Sam is always banging on about recycling in the office but she drives to work instead of cycling or taking the bus.” 

Here the opponent is attempting to discredit the argument by suggesting you or someone else is being hypocritical.  Whatever means of transport Sam uses is irrelevant to the value of recycling in the office so don’t get distracted into answering this.  

 

Slippery Slope

“If we accept these terms and conditions then we will have to put up with management imposing all sorts of other changes on us in the future.

This argument attempts to discredit a position by implying its acceptance will lead to a sequence of undesirable events. Although this sequence may be possible this argument implies inevitability which must be challenged.  Instead accept the concern and separate out the issues, e.g. “Sounds like you are concerned about protecting the staff working conditions in the future. I don’t agree that agreeing to this proposal inevitably puts us in a weaker position going forward but let’s make sure we always stay alert to anything that could.” 

 

Hasty Generalisation

“I spoke to a couple of the non- exec directors and they hated your idea so I don’t think you will have any traction with the Board.”

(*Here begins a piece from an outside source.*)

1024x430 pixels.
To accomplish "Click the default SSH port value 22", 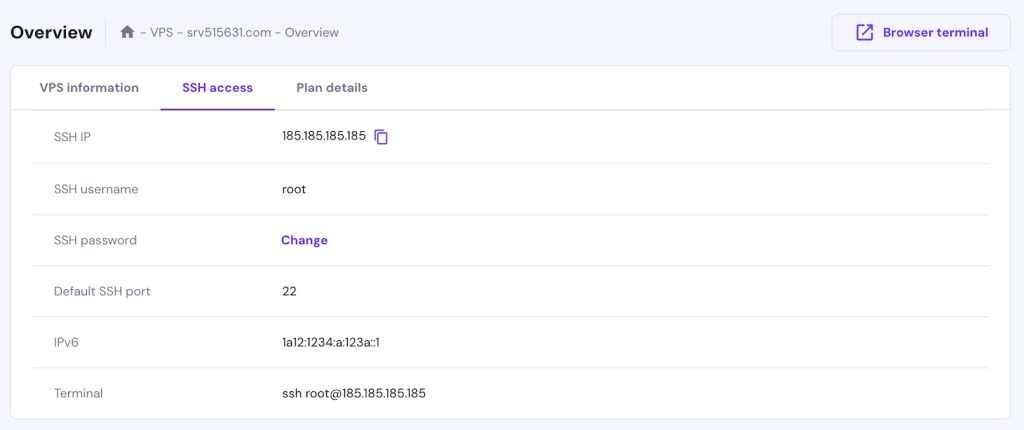I will pos(289,291).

It is wrong to assume their data from a small sample will necessarily carry over. They may have spoken to the board members who are likely to be the least sympathetic and avoided (by luck or instinct) the ones who might embrace it. Either way, you can’t be sure so don’t let them predict the outcome just because they don’t like your proposal. “We may have board members who hate it , we may have board members who will love it – the only way we will find out their overall views is by putting it forward for proper consideration.”

 

Caricature

“You are just wanting people to swan in and out of work whenever they feel like it.

This is an example of attacking a proposal – in this case for flexible working – by caricaturing it. This is done by misrepresenting, misquoting, misconstruing your position. Look for the concern behind their caricature (that people won’t be accountable) and address that – without giving their description the dignity of repetition. “Sounds like you want to be reassured that people will be responsible and take work needs into account – I couldn’t agree more, let’s ensure we have mechanisms to build that in.”

 

Ad Hominem

“You just want to introduce more flexible working so that you can yet again skive off and play football on Thursday afternoons.”  

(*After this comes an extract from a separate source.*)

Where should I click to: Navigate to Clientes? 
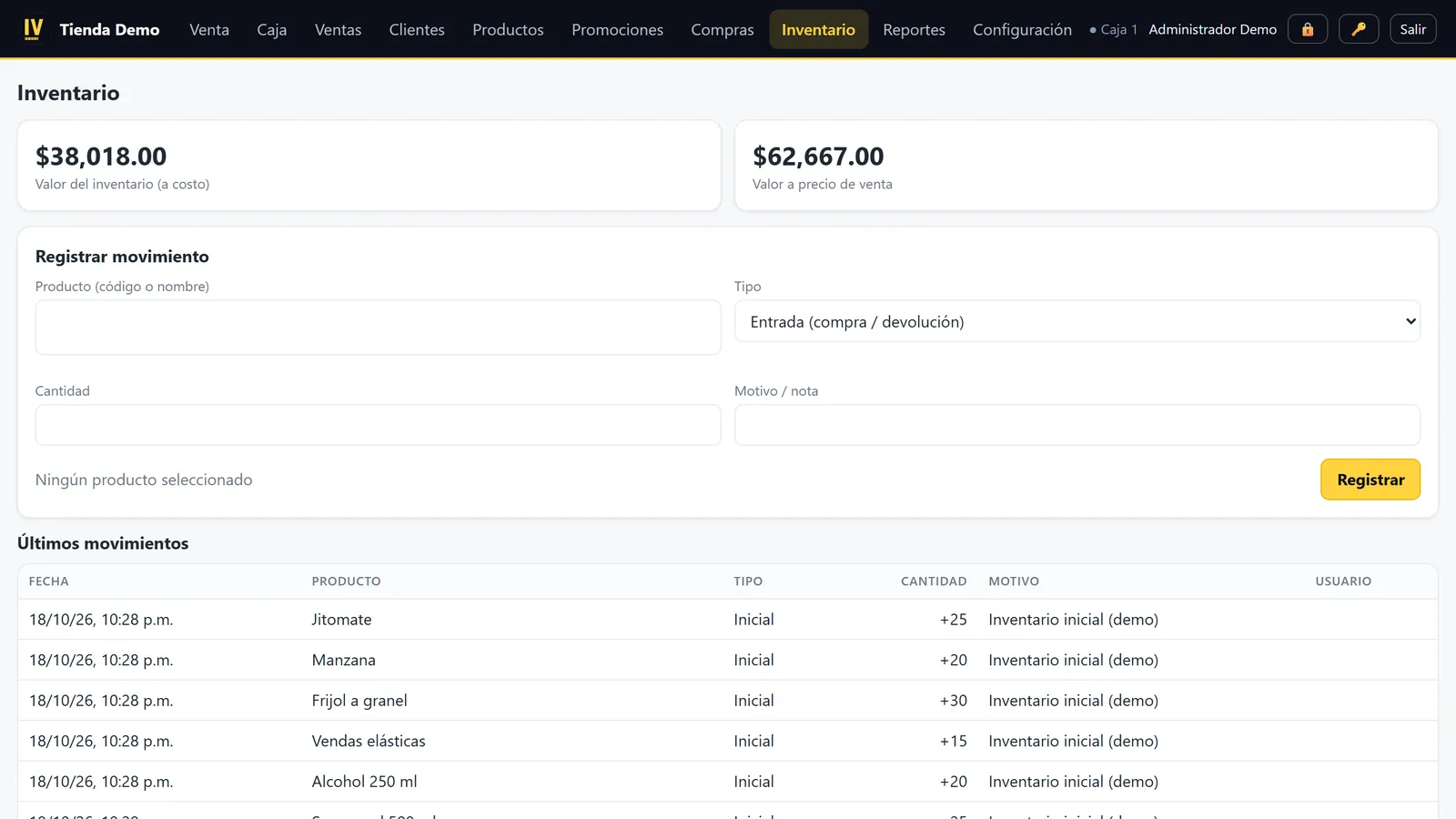click(417, 29)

In this scenario you are being attacked rather than the merits of your proposal. Just because a person could personally benefit from a proposal doesn’t make the proposal wrong. Getting defensive will only play into their hands.  Enthusiastically agree with your preference but reframe it in a positive way. “I will love the chance to stay fit and keep a good work – life balance, as I’m sure will many of our colleagues. It could benefit us all in better attention at work and fewer days off sick”

 

The False Exception to the Rule

Consider this interaction:  “No one in IT will be able to do this because they don’t have emotional intelligence.” You reply “Tom has a very high level of interpersonal skills.” They reply “Yes, but he has only worked here 6 months.

With this type of fake argument our opponent is trying to wriggle out of a false assumption by redefining membership of the group they are discrediting.  When this happens you need to recognise it and challenge it.

 

Dealing with Fake Arguments

I work a lot with teams in conflict and like to find ways for people and groups to see through any bluster and mistrust and find ways of resolving difficulties.  Here are my top tips for dealing with fake arguments:

 

  1. The first step is recognising that it is actually a fake argument. It can then be empowering to recognise and label (even if only in your head) which false argument your opponent is using. “Ha! I see they’re using the old ‘false dichotomy’ argument.”
  2. Don’t be intimidated- people usually use fake argument when they are in a weak position
  3. See if you can find a positive intention behind their argument – even if you have to dig deep or slightly rework their comments. What do they fear to lose, what do they hope to gain?
  4. Agree with anything  that you can about their concern if there is a grain of truth in it  and disagree assertively with anything that is a complete red herring
  5. Where you think it would add value, build on your proposal to take account of their concern and where there is no legitimate merit in their argument say so and move on.

 

Good luck with countering any fake arguments you come across – see how many you can spot in the coming weeks.